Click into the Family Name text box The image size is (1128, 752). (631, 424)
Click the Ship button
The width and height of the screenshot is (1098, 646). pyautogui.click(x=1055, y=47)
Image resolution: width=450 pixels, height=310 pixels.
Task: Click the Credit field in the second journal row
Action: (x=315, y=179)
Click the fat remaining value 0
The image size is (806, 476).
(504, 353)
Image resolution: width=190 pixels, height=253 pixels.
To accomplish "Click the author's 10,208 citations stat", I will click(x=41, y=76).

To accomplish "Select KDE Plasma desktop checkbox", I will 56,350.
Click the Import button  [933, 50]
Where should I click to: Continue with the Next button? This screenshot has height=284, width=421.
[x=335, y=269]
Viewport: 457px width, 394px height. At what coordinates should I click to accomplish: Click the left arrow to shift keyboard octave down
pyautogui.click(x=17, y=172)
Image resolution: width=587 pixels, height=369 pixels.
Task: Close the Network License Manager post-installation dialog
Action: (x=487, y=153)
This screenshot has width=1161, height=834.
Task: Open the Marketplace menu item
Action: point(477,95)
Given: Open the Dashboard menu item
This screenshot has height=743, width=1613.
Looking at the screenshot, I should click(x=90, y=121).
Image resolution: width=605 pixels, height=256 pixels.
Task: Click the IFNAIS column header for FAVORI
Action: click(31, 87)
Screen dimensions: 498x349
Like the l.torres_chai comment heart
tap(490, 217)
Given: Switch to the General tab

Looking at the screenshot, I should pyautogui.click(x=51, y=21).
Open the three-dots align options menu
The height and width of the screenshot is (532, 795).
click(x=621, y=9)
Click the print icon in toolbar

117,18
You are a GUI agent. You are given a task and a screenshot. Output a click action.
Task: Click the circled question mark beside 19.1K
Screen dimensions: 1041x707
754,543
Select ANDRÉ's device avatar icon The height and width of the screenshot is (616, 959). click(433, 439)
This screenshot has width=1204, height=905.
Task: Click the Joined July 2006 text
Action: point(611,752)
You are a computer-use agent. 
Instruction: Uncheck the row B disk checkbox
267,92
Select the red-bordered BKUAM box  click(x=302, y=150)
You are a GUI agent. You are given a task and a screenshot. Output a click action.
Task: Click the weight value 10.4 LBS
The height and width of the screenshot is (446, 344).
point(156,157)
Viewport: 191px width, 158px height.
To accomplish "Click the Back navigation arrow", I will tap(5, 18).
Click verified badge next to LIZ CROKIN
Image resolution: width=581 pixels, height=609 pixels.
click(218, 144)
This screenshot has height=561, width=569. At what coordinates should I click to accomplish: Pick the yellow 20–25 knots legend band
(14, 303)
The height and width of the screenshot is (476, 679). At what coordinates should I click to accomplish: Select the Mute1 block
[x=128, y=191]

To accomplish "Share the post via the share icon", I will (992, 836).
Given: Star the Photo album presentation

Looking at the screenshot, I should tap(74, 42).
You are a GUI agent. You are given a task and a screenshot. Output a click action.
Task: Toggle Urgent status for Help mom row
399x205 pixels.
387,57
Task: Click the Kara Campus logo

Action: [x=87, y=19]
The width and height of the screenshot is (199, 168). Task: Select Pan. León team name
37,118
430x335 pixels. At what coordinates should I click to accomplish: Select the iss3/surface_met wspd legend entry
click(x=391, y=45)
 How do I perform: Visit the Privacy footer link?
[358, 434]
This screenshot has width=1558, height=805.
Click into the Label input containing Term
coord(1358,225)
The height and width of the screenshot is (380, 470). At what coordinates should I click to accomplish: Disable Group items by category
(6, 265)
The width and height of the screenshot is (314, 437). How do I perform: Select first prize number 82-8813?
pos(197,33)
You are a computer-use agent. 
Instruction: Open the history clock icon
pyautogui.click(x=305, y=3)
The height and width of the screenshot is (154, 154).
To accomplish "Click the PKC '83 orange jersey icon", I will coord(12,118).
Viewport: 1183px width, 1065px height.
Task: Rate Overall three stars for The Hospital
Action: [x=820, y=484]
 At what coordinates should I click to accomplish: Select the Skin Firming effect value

--- --- ---

From the line containing "399x205 pixels." to the last line of the records above, please write out every line exactly and add nothing.

_Exercise solution:_
399x205 pixels.
387,57
Task: Click the Kara Campus logo

Action: [x=87, y=19]
The width and height of the screenshot is (199, 168). Task: Select Pan. León team name
37,118
430x335 pixels. At what coordinates should I click to accomplish: Select the iss3/surface_met wspd legend entry
click(x=391, y=45)
 How do I perform: Visit the Privacy footer link?
[358, 434]
This screenshot has width=1558, height=805.
Click into the Label input containing Term
coord(1358,225)
The height and width of the screenshot is (380, 470). At what coordinates should I click to accomplish: Disable Group items by category
(6, 265)
The width and height of the screenshot is (314, 437). How do I perform: Select first prize number 82-8813?
pos(197,33)
You are a computer-use agent. 
Instruction: Open the history clock icon
pyautogui.click(x=305, y=3)
The height and width of the screenshot is (154, 154).
To accomplish "Click the PKC '83 orange jersey icon", I will coord(12,118).
Viewport: 1183px width, 1065px height.
Task: Rate Overall three stars for The Hospital
Action: [x=820, y=484]
 At what coordinates should I click to accomplish: Select the Skin Firming effect value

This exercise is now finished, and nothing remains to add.